Winner of January 2017 Palindrome Contest: (a dozen book choices)
Cristiano Sabiu: Postdoctoral researcher in Cosmology and Astrophysics
Palindrome: El truth supremo nor tsar is able, Elba Sir Astronomer push turtle.
The requirement: A palindrome using “astronomy” or “(astronomer/astronomical” (and Elba, of course).
Book choice: Error and the Growth of Experimental Knowledge (D. Mayo 1996, Chicago)
Bio: Cristiano Sabiu is a postdoctoral researcher in Cosmology and Astrophysics, working on Dark Energy and testing Einstein’s theory of General Relativity. He was born in Scotland with Italian roots and currently resides in Daejeon, South Korea.
Statement: This was my first palindrome! I was never very interested in writing when I was younger (I almost failed English at school!).
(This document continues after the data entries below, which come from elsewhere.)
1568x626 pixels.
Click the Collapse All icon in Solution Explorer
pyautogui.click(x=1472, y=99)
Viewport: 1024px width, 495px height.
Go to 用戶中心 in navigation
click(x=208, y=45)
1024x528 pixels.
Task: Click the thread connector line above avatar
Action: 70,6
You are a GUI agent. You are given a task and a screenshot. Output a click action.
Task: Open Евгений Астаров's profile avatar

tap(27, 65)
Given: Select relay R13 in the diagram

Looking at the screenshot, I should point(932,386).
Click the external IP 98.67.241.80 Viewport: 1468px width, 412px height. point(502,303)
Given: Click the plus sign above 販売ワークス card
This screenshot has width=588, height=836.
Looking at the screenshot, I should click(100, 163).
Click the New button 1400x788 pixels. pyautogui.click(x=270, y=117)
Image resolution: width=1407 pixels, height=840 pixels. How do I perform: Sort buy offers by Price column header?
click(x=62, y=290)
However, as my years progress I feel that writing/poetry may be the easiest way for us non-artists to express that which cannot easily be captured by our theorems and logical frameworks. Constrained writing seems to open some of those internal mental doors, I think I am hooked now. Thanks for organising this!
Mayo Comment: Thanks for entering Cristiano, you just made the “time extension” for this month. That means we won’t have a second month of “astronomy” and the judges will have to come up with a new word. I’m glad you’re hooked. Good choice of book! I especially like the “truth supremo/push turtle” . I’m also very interested in experimental testing of GTR–we’ll have to communicate on this.
Mayo’s January attempts (selected):
- Elba rap star comedy: Mr. Astronomy. Testset tests etymon or tsar, my democrats’ parable.
- Parable for astronomy gym, on or tsar of Elba rap.